Defra Secretary Michael Gove has said the Government will not introduce a ‘crude’ meat tax in order to meet its climate targets.
Mr Gove was quizzed on the issue by Wakefield MP Mary Creagh, who pointed out how important red meat is in a healthy diet, particularly for women and children.
The exchange between Ms Creagh and the Minister took place during Defra questions in the House of Commons last week, and was prompted by a recent report from the Committee on Climate Change (CCC) which recommended meat consumption be cut by 20 per cent in order to meet a net zero emissions by 2050 target.
The CCC recommendation comes in the wake of two other major reports from the Oxford Martin School and the Nuffield Department of Population Health, which called for a meat tax, and the EAT-Lancet Commission, which proposed a 50 per cent global reduction in red meat consumption.

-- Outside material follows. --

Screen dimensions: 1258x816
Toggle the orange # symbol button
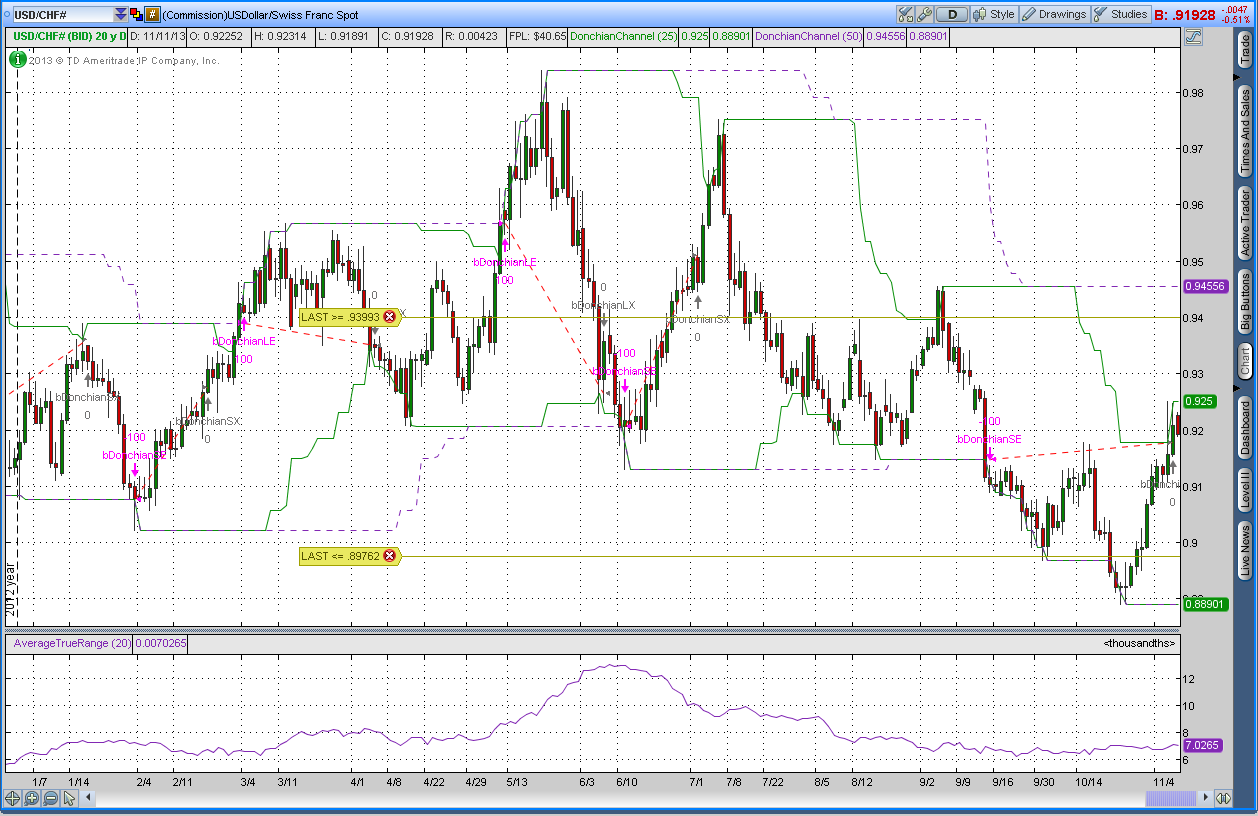point(152,15)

Mr Gove said: “Sustainable farming, particularly mixed and livestock farming, is a critical part of ensuring we have a healthy environment.
“One thing we absolutely do not want to do is use a crude taxation intervention when it is much more sensible to work with farmers to raise the quality of livestock.
“There are things we can do on how livestock farmers operate which can contribute to reducing emissions, while at the same time maintaining high-quality red meat which is available to people at every price point.”